Work instruction: If a line in the records contains the string "agent", show that line.

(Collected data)
- - - - -

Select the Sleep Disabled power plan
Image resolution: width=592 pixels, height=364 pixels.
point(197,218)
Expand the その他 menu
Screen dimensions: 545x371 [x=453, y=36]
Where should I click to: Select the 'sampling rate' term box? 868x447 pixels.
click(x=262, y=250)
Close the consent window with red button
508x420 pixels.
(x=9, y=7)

- - - - -

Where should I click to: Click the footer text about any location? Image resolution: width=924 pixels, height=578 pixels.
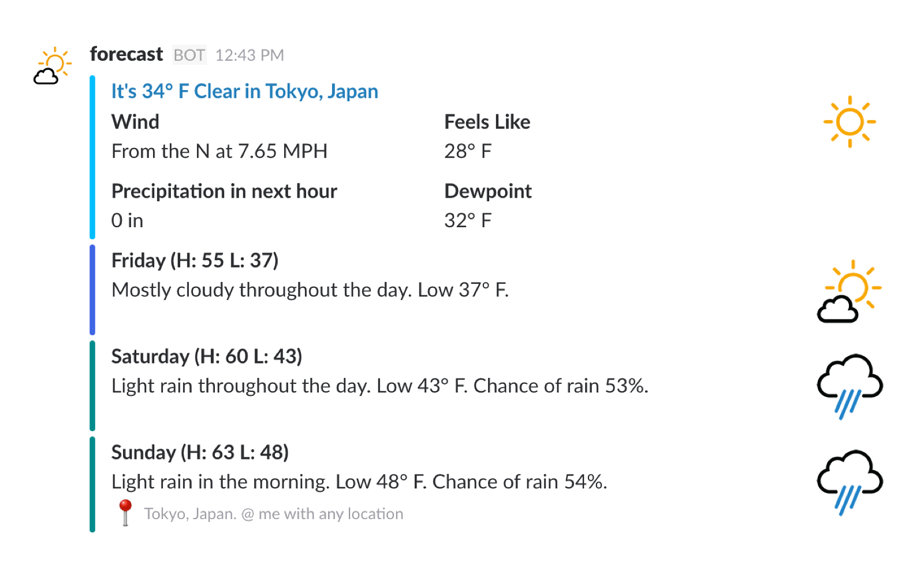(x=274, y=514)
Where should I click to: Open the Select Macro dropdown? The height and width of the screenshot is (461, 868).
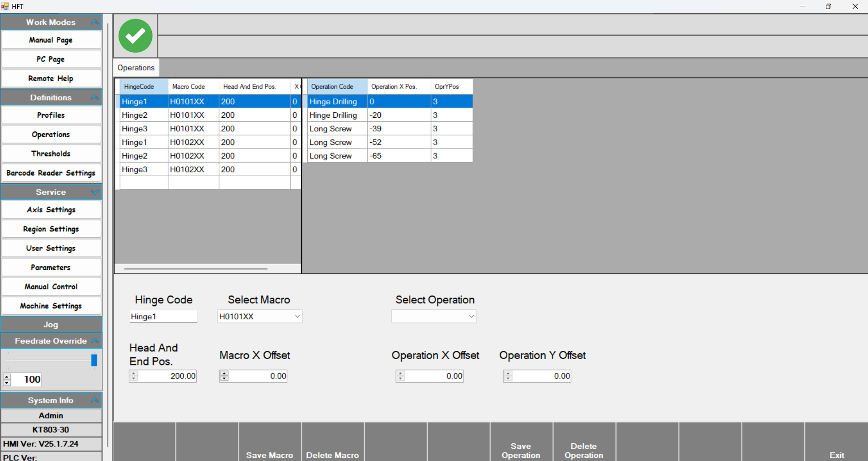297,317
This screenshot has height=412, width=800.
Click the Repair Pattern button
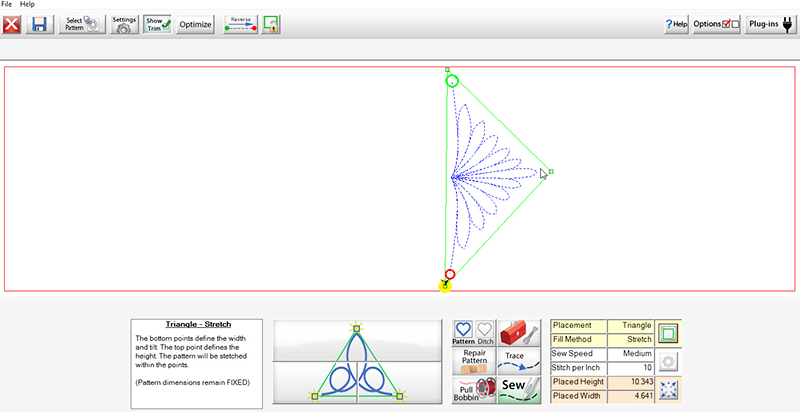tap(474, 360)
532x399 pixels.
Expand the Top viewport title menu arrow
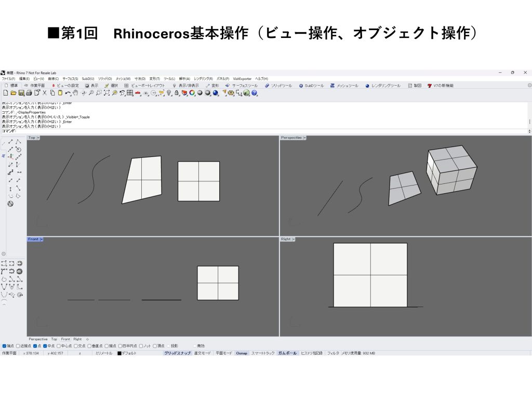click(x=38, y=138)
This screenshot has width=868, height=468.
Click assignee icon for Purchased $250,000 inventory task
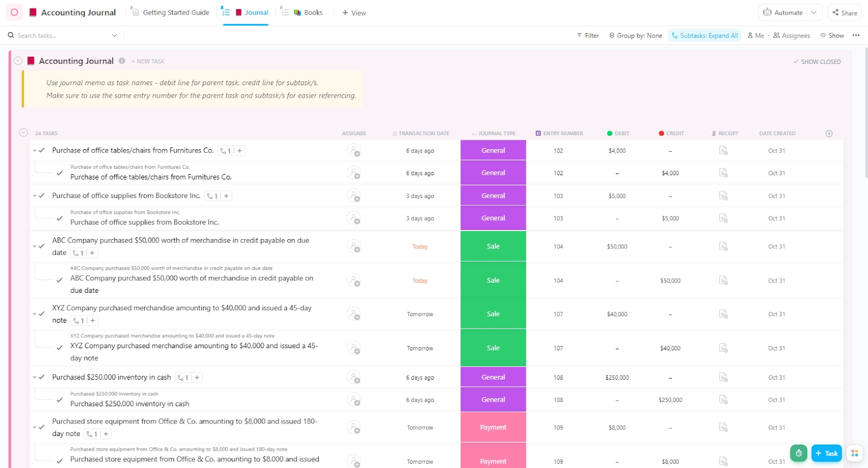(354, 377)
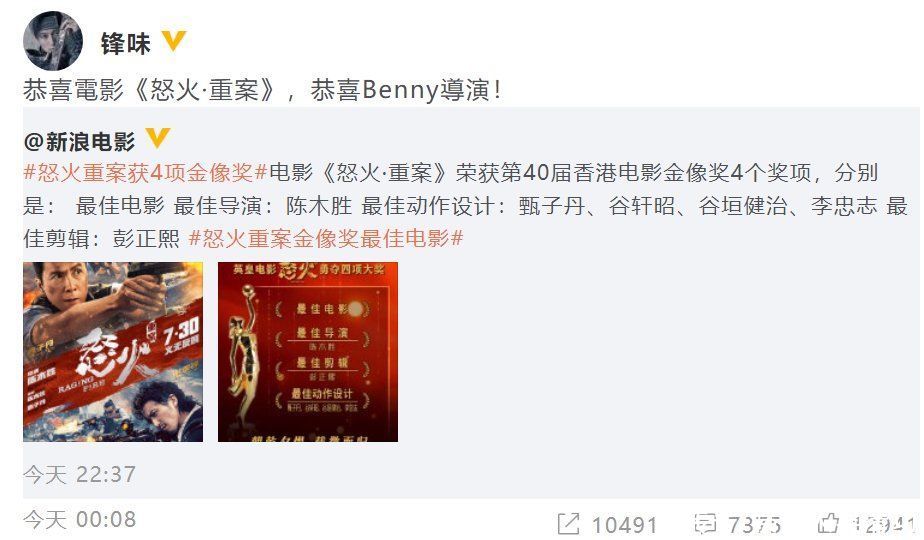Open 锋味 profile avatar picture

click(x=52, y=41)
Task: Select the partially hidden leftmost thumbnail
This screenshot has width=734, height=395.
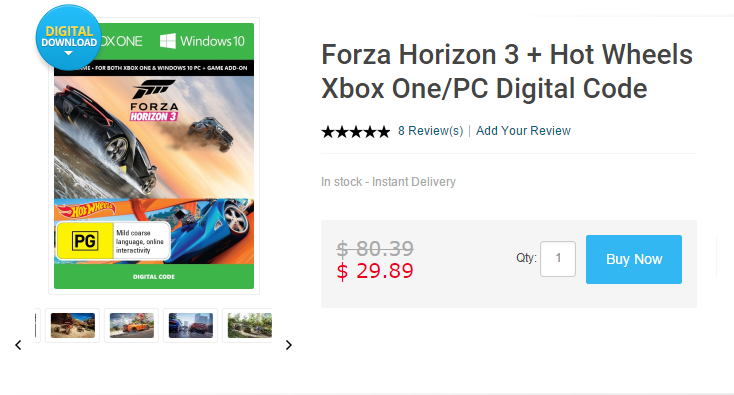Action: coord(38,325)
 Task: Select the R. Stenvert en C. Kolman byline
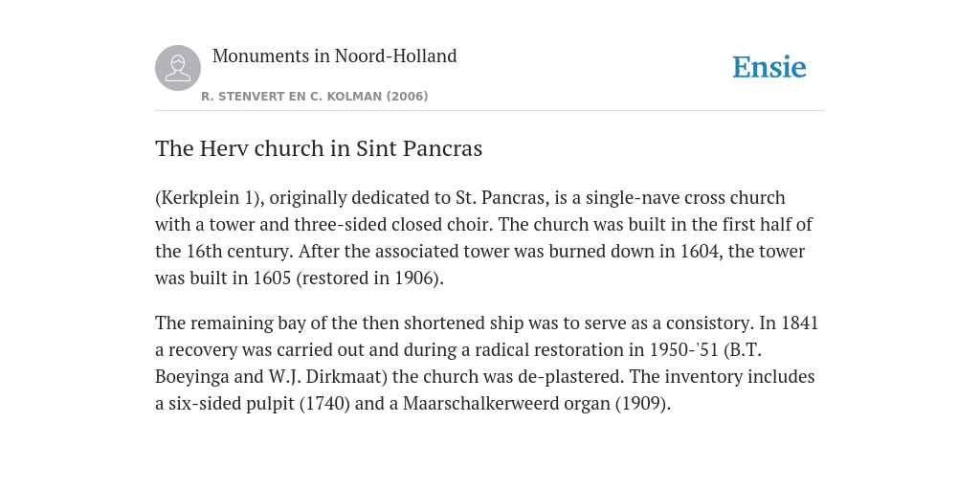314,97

- - - - -

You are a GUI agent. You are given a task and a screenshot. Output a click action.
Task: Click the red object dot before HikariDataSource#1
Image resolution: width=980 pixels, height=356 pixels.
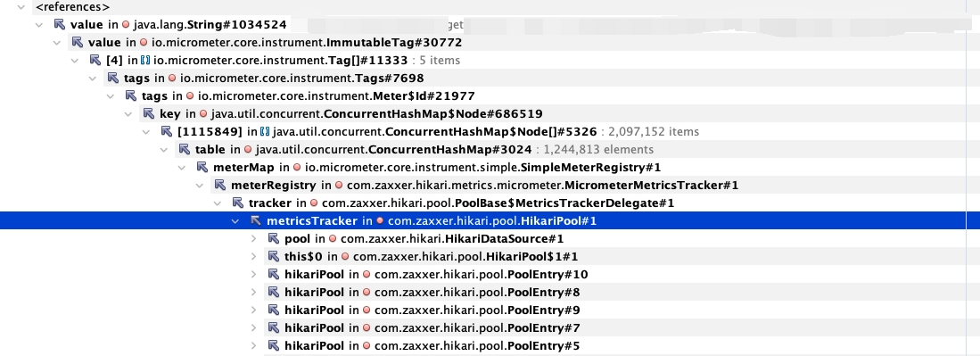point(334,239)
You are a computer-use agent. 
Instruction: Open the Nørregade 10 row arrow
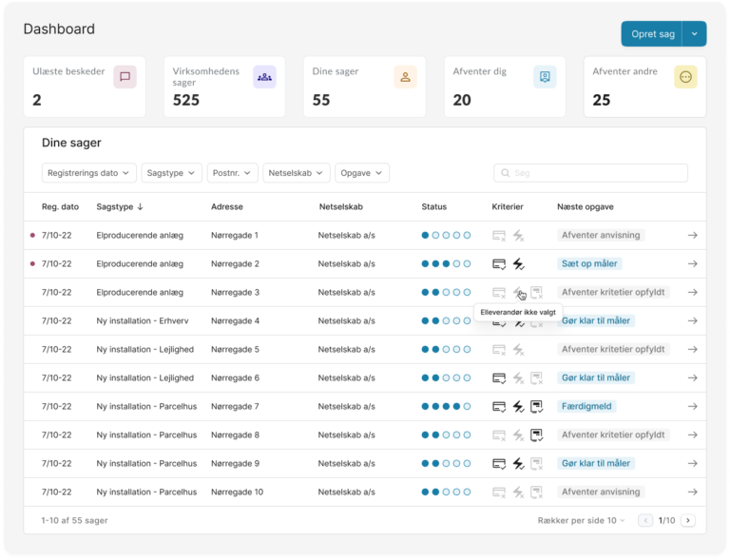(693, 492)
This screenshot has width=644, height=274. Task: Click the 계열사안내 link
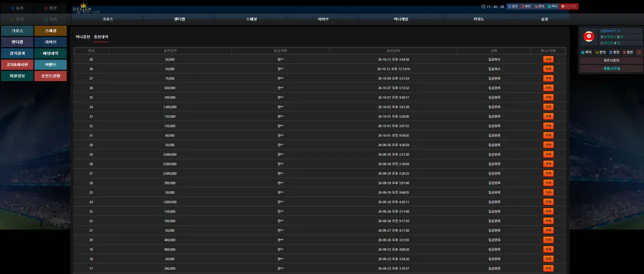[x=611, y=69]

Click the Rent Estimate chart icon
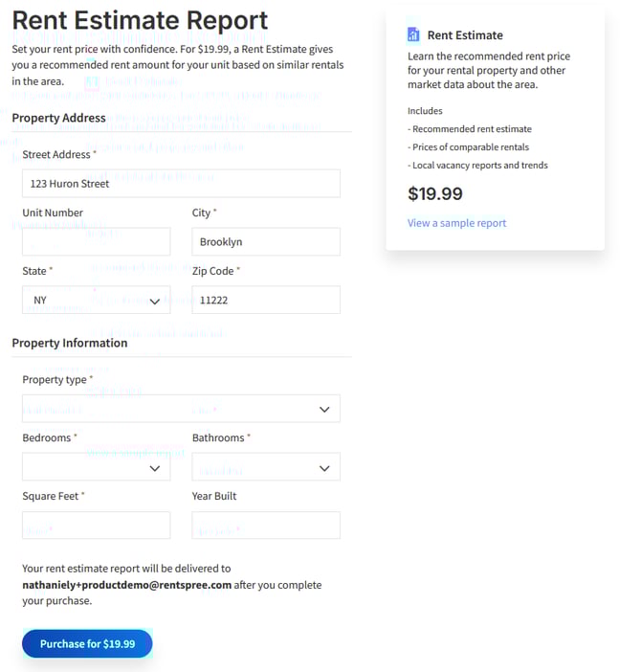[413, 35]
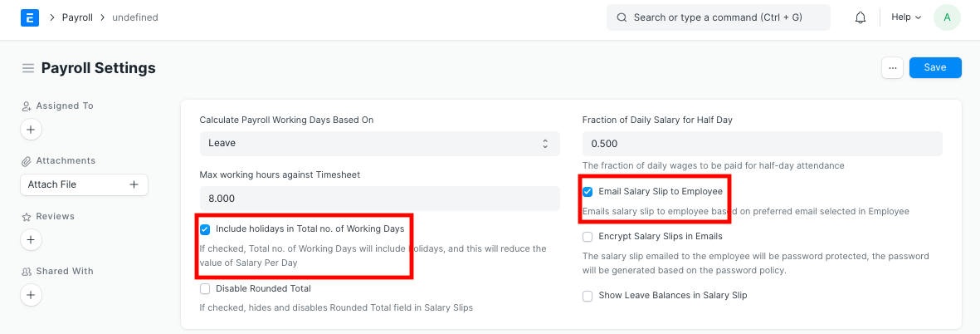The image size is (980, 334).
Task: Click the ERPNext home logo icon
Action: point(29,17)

- - - - -

Completed exercise:
You are a GUI agent. You are given a task and a screenshot. Output a click action.
You are a computer-use agent. 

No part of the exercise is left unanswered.